• **Work order**: Which lines of the data below include the string "computer"? Return each of them.

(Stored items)
#####
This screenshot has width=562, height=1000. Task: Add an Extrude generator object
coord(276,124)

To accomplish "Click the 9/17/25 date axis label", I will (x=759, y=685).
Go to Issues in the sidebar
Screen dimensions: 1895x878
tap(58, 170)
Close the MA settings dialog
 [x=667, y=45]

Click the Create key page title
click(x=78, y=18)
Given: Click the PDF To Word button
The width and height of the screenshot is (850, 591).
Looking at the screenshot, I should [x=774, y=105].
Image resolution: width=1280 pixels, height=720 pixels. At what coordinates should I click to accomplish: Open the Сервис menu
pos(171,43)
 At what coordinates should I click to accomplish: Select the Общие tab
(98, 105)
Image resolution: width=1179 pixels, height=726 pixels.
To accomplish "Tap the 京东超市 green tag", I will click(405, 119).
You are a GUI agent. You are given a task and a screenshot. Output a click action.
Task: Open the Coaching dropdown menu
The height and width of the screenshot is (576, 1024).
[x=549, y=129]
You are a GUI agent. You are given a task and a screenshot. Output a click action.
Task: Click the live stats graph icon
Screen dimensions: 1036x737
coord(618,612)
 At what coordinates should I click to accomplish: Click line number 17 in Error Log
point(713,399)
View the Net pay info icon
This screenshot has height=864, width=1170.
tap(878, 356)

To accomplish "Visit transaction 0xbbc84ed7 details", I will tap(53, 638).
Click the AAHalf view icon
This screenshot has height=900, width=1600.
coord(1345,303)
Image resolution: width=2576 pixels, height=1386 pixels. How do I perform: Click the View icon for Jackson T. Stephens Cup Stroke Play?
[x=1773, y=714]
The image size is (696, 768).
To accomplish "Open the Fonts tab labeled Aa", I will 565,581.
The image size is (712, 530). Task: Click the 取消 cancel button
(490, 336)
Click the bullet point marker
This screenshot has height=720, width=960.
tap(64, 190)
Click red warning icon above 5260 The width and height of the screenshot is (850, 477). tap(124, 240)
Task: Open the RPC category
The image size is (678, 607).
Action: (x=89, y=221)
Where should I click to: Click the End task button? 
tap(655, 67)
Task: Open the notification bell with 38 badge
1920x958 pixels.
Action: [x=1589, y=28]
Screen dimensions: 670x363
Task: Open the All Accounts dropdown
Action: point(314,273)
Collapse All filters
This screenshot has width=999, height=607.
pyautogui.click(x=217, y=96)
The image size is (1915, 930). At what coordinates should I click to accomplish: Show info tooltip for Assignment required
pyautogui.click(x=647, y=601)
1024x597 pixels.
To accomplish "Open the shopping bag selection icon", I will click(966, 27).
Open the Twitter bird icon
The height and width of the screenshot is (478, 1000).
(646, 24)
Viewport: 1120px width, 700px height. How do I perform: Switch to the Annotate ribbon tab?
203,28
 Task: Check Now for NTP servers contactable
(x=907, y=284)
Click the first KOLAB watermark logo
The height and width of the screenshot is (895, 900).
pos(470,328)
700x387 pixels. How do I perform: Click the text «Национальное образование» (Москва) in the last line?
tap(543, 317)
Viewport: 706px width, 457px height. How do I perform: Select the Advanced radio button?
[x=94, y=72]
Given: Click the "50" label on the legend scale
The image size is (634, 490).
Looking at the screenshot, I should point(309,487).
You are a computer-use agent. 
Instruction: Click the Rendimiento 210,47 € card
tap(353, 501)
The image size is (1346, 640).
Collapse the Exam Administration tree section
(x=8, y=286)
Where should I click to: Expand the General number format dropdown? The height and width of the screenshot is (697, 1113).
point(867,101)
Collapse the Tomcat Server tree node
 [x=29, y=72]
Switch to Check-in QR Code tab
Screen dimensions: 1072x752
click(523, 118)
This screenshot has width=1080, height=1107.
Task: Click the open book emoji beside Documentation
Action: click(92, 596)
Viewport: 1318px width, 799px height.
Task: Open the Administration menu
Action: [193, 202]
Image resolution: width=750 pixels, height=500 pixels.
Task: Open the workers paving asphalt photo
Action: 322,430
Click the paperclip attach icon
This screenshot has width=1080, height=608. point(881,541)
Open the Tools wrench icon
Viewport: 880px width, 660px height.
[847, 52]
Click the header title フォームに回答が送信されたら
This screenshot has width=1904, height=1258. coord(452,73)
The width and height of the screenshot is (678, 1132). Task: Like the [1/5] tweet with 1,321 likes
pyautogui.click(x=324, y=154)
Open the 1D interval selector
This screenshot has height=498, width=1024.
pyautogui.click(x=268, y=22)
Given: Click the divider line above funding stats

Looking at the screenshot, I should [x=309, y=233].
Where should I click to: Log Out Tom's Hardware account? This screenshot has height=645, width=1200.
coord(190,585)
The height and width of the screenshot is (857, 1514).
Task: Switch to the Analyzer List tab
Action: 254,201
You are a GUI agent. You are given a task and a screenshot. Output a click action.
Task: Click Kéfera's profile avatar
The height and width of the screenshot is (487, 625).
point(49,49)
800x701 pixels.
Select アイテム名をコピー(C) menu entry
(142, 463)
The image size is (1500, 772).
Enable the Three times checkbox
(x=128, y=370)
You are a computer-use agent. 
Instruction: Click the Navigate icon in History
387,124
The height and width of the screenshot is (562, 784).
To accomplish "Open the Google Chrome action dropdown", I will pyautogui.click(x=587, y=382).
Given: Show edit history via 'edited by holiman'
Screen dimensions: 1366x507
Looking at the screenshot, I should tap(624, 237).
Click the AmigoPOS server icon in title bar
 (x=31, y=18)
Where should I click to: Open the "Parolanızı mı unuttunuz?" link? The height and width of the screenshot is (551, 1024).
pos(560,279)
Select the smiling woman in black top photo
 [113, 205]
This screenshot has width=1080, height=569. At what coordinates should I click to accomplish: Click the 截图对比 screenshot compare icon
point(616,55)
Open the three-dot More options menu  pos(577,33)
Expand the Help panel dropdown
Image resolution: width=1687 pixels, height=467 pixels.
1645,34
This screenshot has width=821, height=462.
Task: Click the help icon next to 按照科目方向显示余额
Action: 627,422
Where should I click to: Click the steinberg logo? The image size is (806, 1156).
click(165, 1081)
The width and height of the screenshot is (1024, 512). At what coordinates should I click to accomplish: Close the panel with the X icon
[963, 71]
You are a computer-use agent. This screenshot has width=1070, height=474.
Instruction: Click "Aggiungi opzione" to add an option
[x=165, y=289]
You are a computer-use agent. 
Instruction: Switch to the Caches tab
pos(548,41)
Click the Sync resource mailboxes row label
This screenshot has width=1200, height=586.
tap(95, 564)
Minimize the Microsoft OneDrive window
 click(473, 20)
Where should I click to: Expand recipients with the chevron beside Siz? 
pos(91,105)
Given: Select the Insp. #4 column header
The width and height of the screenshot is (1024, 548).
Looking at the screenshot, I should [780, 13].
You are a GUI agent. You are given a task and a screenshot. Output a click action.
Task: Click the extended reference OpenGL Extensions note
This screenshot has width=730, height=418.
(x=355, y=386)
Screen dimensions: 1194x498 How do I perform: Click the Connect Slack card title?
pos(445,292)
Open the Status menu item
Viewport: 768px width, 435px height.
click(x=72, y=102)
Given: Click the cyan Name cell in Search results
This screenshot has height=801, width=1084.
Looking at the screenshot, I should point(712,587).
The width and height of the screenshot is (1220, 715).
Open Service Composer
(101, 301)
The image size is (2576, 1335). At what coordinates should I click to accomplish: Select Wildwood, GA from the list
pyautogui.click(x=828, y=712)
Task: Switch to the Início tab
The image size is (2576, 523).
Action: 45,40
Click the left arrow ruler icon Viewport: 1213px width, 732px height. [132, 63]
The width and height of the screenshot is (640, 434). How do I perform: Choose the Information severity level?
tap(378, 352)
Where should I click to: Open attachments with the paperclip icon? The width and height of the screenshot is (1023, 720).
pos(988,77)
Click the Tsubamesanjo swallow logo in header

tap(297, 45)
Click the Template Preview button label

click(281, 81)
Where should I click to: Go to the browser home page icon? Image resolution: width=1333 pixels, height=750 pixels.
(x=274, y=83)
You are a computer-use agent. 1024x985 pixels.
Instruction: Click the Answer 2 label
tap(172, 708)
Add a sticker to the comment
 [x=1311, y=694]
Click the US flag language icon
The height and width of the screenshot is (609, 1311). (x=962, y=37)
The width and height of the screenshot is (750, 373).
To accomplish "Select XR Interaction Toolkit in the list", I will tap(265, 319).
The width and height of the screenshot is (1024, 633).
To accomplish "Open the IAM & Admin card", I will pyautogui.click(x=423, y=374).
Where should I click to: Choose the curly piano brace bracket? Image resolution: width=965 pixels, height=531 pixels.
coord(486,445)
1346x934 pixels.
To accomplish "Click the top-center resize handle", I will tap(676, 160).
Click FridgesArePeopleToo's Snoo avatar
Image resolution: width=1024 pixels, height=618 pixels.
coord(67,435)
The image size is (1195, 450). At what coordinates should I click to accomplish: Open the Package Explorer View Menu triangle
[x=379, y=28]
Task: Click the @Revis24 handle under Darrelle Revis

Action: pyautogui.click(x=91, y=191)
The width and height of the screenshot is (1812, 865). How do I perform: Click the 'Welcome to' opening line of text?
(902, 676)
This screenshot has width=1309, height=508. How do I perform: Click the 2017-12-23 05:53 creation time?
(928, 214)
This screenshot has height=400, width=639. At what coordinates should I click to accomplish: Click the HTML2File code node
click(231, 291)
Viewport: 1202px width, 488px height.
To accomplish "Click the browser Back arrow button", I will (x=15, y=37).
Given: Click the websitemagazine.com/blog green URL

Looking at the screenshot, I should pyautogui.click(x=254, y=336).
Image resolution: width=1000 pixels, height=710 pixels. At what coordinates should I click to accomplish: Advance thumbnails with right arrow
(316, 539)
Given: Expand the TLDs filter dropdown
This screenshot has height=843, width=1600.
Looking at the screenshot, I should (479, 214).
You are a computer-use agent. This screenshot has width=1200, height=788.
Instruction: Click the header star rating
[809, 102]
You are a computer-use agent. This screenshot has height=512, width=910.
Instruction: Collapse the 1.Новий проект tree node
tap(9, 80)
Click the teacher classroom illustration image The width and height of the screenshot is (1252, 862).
#####
• **Exercise result**:
You are a computer-use agent. 
You are a computer-use agent. 
You are a computer-use agent. This screenshot has width=1070, height=474.
You are a computer-use agent. 
You are a computer-use agent. 1024x985 pixels.
You are a computer-use agent. This screenshot has width=1200, height=788.
You are a computer-use agent. This screenshot has height=512, width=910.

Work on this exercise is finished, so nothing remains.